## Problem to work on
Scan the records below for the line containing "For every named" and the line containing "[Permalink to Per". Copy both, plus every line between, exactly.

## Records supplied
================
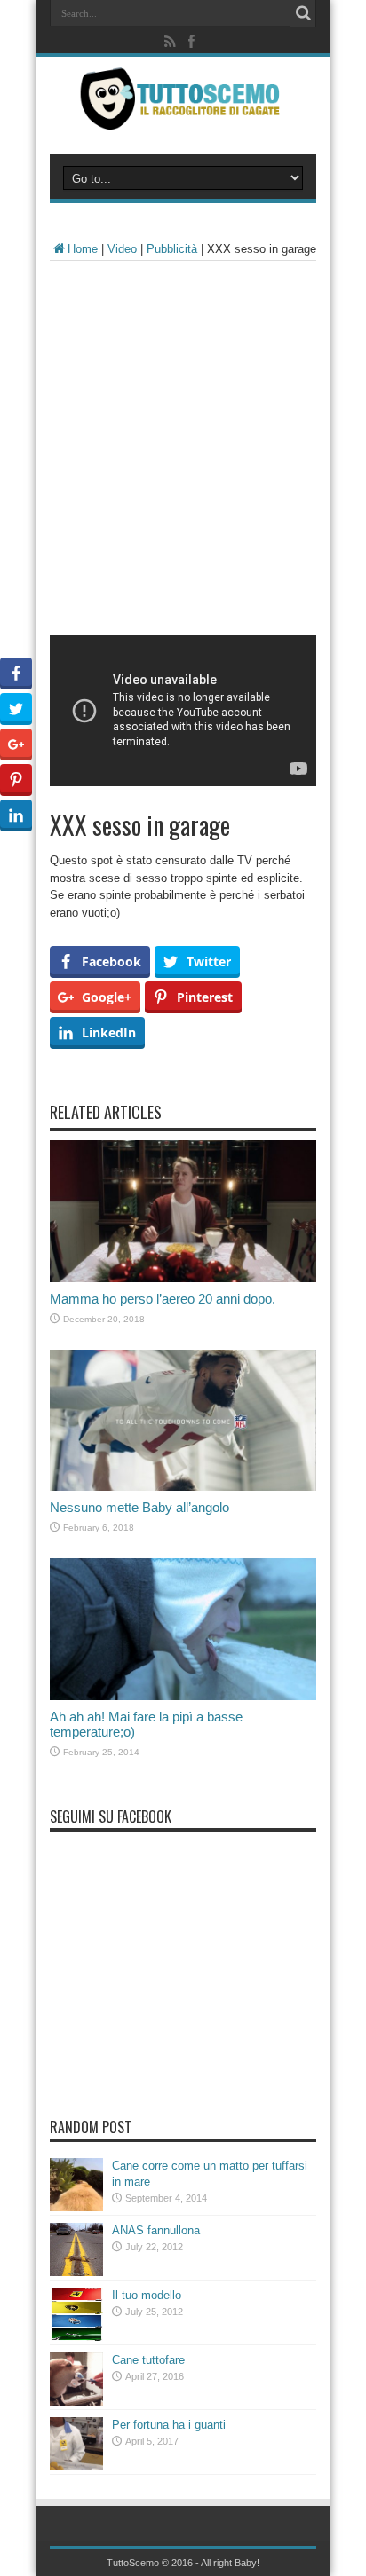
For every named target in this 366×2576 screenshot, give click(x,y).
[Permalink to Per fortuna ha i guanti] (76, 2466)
================
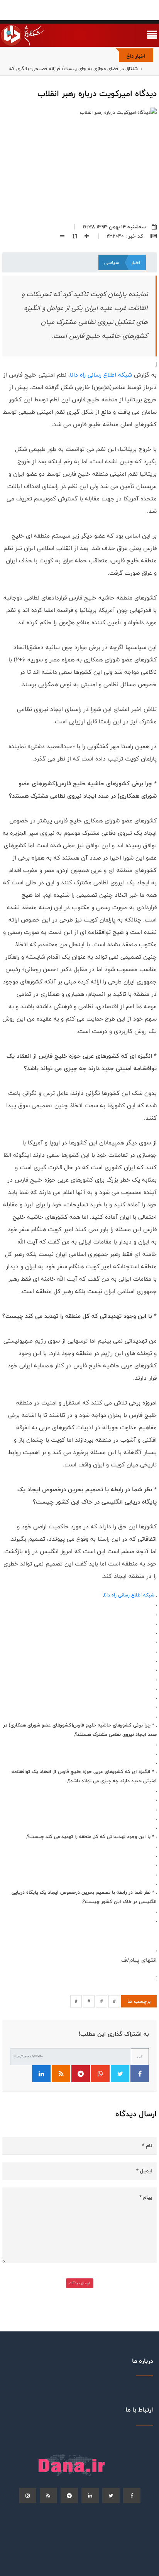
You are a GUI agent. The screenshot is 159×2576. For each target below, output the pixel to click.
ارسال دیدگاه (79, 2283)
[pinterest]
================
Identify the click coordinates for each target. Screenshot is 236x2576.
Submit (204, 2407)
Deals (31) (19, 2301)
================
## Answer for the task
For every named target in this 366×2576 screenshot, give click(x,y).
[Permalink to Per fortuna ha i guanti] (76, 2466)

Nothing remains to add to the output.